BloomFilter
Filters reads potentially sharing a kmer with a reference. The more memory, the higher the accuracy. Reads going to outu are guaranteed to not match the reference, but reads going to outm might may or may not match the reference. Can be used for contamination removal, depth filtering, or error correction combined with filtering.
Basic Usage
bloomfilter.sh in=<input file> out=<nonmatches> outm=<matches> ref=<reference>
The tool creates a Bloom filter from the reference sequences and filters input reads based on kmer matches. Reads that potentially match the reference go to outm, while guaranteed non-matches go to out.
Parameters
Parameters are organized by their function in the bloom filtering process. The tool uses probabilistic data structures for memory-efficient kmer matching.
File parameters
- in=<file>
- Primary input, or read 1 input.
- in2=<file>
- Read 2 input if reads are in two files.
- outm=<file>
- (out) Primary matched read output. Reads that potentially match the reference.
- outm2=<file>
- (out2) Matched read 2 output if reads are in two files.
- outu=<file>
- Primary unmatched read output. Reads guaranteed not to match the reference.
- outu2=<file>
- Unmatched read 2 output if reads are in two files.
- outc=<file>
- Optional output stream for kmer counts. Outputs kmers from input reads along with their counts from the reference.
- ref=<file>
- Reference sequence file, or a comma-delimited list. For depth-based filtering, set this to the same as the input. The Bloom filter is built from kmers in this reference.
- overwrite=t
- (ow) Set to false to force the program to abort rather than overwrite an existing file.
Hashing parameters
- k=31
- Kmer length. Longer kmers are more specific but require more memory and may reduce sensitivity for short matches.
- hashes=2
- Number of hash functions per kmer.
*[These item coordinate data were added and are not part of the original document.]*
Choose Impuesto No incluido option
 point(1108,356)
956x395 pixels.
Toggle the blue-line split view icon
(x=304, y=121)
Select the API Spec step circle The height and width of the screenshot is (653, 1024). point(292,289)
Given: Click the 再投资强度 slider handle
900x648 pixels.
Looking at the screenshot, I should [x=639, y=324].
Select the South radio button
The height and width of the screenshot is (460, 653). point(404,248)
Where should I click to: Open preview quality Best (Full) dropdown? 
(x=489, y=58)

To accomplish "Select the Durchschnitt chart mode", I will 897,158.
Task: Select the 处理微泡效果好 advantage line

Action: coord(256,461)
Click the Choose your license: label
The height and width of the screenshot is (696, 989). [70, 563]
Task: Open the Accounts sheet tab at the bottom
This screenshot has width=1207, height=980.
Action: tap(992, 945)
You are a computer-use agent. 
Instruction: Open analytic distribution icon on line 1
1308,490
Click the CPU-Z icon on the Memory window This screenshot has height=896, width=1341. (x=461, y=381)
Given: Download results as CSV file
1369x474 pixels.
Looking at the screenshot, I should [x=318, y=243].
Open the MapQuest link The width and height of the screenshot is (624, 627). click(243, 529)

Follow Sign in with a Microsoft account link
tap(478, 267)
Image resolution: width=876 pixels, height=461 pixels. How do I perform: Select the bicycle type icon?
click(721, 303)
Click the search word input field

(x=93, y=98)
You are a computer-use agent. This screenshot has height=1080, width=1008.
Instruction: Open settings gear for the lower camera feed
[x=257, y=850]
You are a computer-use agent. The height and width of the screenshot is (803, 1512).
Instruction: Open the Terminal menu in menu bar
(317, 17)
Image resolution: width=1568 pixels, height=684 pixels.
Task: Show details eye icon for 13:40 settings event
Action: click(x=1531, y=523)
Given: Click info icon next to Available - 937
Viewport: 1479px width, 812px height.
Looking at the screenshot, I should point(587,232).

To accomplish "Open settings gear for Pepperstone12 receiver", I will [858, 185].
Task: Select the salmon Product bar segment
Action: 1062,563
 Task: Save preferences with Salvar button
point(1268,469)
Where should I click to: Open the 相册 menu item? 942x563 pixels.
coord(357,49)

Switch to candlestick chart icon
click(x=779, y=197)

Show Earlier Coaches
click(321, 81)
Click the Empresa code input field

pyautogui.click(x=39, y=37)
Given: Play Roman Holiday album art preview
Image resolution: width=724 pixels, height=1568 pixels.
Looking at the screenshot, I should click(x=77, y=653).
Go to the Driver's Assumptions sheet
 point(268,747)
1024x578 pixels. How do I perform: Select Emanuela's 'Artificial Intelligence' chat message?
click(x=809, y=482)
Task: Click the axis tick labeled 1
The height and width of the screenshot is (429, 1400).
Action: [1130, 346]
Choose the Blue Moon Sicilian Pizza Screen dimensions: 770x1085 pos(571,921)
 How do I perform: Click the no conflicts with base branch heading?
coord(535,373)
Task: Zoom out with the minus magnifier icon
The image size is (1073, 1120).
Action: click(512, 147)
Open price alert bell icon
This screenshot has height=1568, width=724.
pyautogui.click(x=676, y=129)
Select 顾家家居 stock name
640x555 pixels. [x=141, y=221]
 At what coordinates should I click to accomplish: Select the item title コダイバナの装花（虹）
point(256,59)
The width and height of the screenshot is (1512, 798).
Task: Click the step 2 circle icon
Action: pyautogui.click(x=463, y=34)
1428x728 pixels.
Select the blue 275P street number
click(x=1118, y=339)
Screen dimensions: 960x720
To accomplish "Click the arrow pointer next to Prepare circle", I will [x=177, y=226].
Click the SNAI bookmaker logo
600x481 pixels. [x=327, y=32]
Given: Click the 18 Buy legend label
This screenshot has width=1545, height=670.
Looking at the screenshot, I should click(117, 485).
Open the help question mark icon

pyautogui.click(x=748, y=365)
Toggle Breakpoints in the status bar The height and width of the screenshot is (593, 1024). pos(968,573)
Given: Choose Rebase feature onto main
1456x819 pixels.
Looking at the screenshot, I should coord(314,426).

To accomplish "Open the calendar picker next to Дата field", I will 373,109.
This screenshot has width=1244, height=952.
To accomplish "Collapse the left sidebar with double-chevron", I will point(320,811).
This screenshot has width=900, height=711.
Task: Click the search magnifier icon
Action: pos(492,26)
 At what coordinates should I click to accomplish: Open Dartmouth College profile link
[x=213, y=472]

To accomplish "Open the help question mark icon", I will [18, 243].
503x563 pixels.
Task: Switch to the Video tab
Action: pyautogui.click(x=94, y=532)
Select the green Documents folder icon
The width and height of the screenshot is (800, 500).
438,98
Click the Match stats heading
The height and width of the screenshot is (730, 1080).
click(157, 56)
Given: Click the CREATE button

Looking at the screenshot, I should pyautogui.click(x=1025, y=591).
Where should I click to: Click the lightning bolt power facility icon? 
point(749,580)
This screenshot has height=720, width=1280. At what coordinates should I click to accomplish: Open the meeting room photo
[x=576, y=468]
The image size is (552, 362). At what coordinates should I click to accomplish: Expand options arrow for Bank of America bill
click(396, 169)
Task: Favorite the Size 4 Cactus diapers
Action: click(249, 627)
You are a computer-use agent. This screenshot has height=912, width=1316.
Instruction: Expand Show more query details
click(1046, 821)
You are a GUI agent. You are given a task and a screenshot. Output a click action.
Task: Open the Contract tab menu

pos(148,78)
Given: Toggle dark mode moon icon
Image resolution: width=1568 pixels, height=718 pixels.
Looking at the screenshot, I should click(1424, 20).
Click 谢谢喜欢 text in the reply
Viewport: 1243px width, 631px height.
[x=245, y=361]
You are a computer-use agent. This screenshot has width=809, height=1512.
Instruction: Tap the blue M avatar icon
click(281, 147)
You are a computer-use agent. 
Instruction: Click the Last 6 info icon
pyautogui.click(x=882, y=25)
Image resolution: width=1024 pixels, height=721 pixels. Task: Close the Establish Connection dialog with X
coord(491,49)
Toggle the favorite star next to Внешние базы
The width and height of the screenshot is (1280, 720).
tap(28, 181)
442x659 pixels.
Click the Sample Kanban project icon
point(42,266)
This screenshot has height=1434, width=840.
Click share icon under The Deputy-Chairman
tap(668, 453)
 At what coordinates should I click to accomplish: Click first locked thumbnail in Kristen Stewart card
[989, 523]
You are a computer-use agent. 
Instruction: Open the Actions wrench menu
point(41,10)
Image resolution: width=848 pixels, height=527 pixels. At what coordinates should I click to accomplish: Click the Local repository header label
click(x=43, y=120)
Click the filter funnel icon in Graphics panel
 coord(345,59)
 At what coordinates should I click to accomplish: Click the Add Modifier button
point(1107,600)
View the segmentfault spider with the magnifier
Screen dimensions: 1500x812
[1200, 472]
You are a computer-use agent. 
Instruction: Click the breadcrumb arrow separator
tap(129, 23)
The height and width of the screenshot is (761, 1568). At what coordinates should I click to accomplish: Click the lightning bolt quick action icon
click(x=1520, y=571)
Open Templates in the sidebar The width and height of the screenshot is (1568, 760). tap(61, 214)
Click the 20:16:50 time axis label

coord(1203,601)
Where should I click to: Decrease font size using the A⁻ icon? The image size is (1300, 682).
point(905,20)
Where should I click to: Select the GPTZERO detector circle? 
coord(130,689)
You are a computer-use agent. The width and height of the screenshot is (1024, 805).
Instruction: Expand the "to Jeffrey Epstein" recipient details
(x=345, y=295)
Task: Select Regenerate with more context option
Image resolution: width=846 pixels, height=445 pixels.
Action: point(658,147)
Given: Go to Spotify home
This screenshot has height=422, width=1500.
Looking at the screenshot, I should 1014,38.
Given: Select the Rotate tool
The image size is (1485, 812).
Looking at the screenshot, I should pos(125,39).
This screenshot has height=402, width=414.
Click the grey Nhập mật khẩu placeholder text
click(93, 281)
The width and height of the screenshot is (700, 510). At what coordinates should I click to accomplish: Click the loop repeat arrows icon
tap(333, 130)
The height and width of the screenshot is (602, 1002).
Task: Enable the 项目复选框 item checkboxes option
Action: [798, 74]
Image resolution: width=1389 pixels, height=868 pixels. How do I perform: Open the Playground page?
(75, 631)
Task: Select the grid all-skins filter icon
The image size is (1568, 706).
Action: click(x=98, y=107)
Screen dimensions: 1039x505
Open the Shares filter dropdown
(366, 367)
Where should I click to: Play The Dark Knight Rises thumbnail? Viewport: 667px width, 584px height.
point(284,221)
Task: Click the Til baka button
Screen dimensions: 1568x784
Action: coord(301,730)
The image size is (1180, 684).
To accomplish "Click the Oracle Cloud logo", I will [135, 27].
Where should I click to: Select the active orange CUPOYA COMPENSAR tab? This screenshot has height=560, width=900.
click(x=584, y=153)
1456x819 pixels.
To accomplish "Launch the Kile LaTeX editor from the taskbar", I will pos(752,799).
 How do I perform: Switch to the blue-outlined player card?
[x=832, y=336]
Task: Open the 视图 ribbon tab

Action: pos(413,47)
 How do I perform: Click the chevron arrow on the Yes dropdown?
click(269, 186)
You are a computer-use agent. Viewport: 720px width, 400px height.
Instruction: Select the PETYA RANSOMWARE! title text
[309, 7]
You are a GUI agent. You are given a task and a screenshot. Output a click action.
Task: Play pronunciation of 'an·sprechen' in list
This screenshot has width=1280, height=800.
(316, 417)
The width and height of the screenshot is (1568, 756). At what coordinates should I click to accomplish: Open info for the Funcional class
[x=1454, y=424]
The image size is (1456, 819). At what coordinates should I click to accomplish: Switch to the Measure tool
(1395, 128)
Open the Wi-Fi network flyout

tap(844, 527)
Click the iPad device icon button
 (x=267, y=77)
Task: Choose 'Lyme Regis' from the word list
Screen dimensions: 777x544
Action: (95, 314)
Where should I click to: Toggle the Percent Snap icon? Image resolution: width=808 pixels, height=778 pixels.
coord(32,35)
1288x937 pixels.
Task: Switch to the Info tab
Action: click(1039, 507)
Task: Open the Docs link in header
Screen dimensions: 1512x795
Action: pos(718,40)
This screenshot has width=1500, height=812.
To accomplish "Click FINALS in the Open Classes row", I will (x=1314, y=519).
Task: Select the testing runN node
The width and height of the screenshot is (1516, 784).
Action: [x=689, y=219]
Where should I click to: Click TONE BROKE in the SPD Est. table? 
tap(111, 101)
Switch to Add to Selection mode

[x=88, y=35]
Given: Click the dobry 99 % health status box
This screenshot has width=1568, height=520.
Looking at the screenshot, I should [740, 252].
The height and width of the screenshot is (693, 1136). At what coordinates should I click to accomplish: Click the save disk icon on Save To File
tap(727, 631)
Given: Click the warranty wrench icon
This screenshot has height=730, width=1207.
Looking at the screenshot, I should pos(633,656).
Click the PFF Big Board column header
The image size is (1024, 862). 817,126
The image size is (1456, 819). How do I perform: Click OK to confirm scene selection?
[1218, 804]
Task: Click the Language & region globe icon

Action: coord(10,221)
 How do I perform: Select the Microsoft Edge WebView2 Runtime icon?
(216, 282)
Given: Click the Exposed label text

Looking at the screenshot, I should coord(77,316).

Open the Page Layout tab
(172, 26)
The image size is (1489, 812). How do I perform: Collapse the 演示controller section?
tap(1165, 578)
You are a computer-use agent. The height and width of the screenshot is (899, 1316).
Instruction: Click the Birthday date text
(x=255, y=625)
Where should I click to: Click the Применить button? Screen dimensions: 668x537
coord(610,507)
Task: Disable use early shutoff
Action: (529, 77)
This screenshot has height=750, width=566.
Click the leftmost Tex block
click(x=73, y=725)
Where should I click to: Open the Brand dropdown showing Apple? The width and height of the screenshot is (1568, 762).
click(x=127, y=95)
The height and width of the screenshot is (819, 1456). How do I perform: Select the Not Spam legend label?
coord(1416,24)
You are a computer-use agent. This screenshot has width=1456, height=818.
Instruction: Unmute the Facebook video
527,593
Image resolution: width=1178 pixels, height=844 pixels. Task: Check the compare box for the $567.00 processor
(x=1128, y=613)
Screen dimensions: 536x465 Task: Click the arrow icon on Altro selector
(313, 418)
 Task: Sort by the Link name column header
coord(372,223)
Higher values generally reduce false positives at the expense of speed and memory usage.
- sw=t
- (symmetricwrite) Increases accuracy when bits>1 and hashes>1. Uses symmetric hash functions for better distribution when multiple hash functions and multiple bits per cell are employed together.
- minprob=0.5
- Ignore reference kmers with probability of being correct below this threshold (affects fastq references only). Quality-based filtering of reference kmers.
- memmult=1.0
- Fraction of free memory to use for Bloom filter. 1.0 should generally work; if the program crashes with an out of memory error, set this lower. Higher values increase specificity by reducing false positives.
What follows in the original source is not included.